Outro papel bastante negociado, a ação preferencial da Vale, também teve queda (1,81%), bem como as ações do setor bancário, com perdas entre 2,2% (Bradesco) e 3,26% (Banco do Brasil).

“O mercado está com um certo receio do que pode acontecer na Itália, mas ainda não vemos uma precificação do “pior cenário´. Ainda tem muito para acontecer: temos que conferir a votação no Parlamento italiano, e se vai ser formado um governo de coalizão, tal como na Grécia”, comenta Luiz Gustavo Pereira, da equipe de análise da Um Investimentos.
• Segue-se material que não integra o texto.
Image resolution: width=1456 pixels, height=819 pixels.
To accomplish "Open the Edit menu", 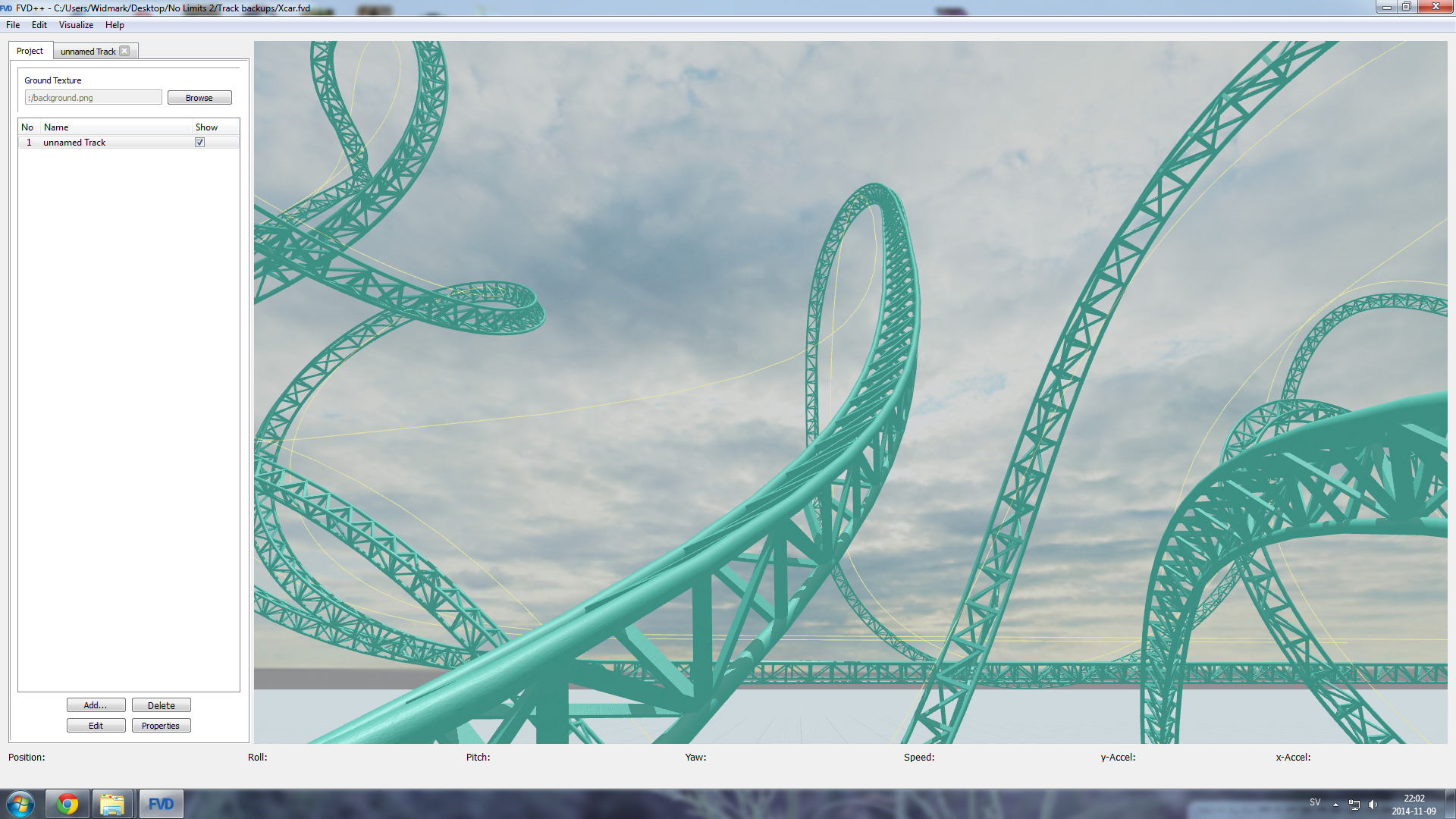I will click(x=39, y=25).
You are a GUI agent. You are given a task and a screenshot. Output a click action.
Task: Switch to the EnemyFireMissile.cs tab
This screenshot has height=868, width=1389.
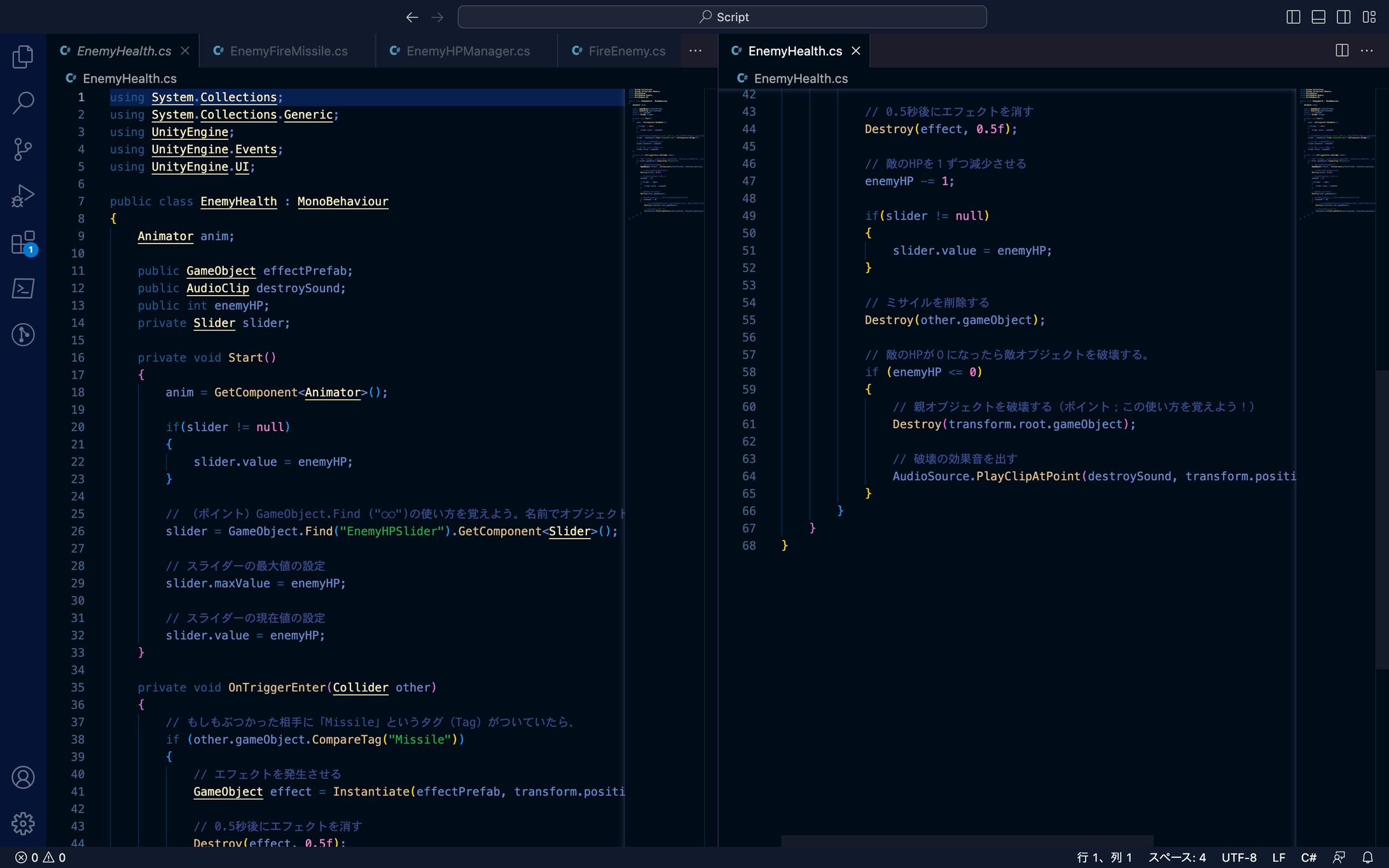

Segundo o profissional, uma parcela dos investidores ainda acredita num repique de final de ano, e tem sustentado algumas posições de compra. “Mas se não vermos alguma sinalização mais importante por parte dos líderes europeus, provavelmente tudo pode virar para uma posição de venda firme”, acrescenta. No exterior, as Bolsas europeias registraram quedas entre 1,92% (Londres) e 2,21% (Frankfurt).

Referência para as operações de comércio exterior, o dólar comercial foi trocado por R$ 1,776 (alta de 2,06%) na rodada de negócios de hoje, quando oscilou entre R$ 1,776 (valor máximo do dia) e R$ 1,749 (valor mínimo). Para turistas e viajantes, o dólar foi vendido por R$ 1,870 (avanço de 1%) e comprado por R$ 1,690 nas casas de câmbio paulistas.